What you will do
Begin your copy at the line holding "You are a computer-use" and end it at the last line of the listing. Keep every line exact and leave out the pictures.

Dataset content
-----

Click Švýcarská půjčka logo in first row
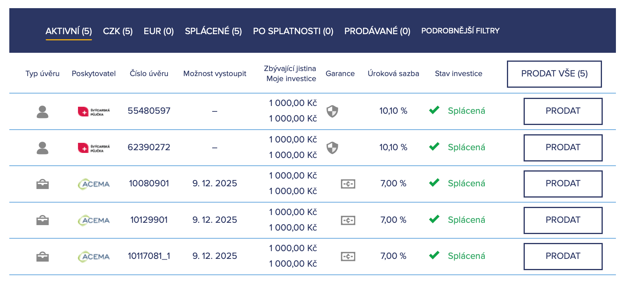The image size is (626, 281). 94,112
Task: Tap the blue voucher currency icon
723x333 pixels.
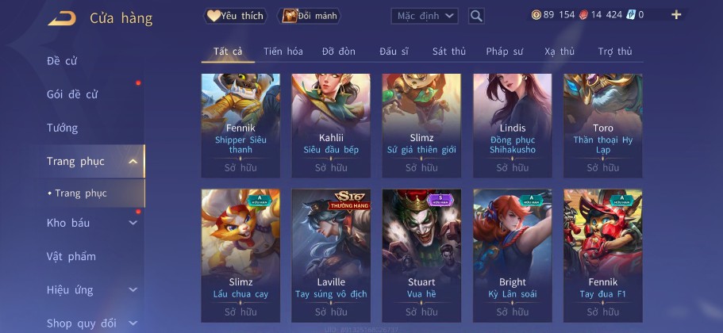Action: coord(630,15)
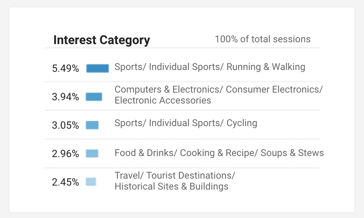Click the 5.49% Running & Walking bar
The height and width of the screenshot is (218, 364).
point(97,68)
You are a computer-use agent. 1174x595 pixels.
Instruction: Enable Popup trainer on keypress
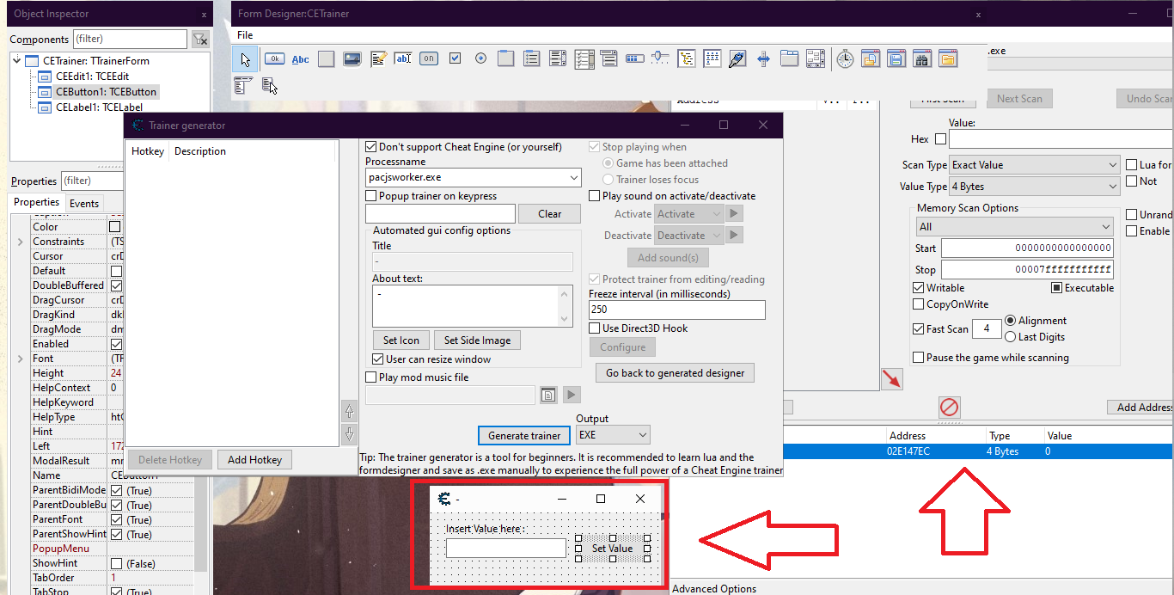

-----

Task solution
You are a computer-use agent. 1174x595 pixels.
Instruction: Enable Popup trainer on keypress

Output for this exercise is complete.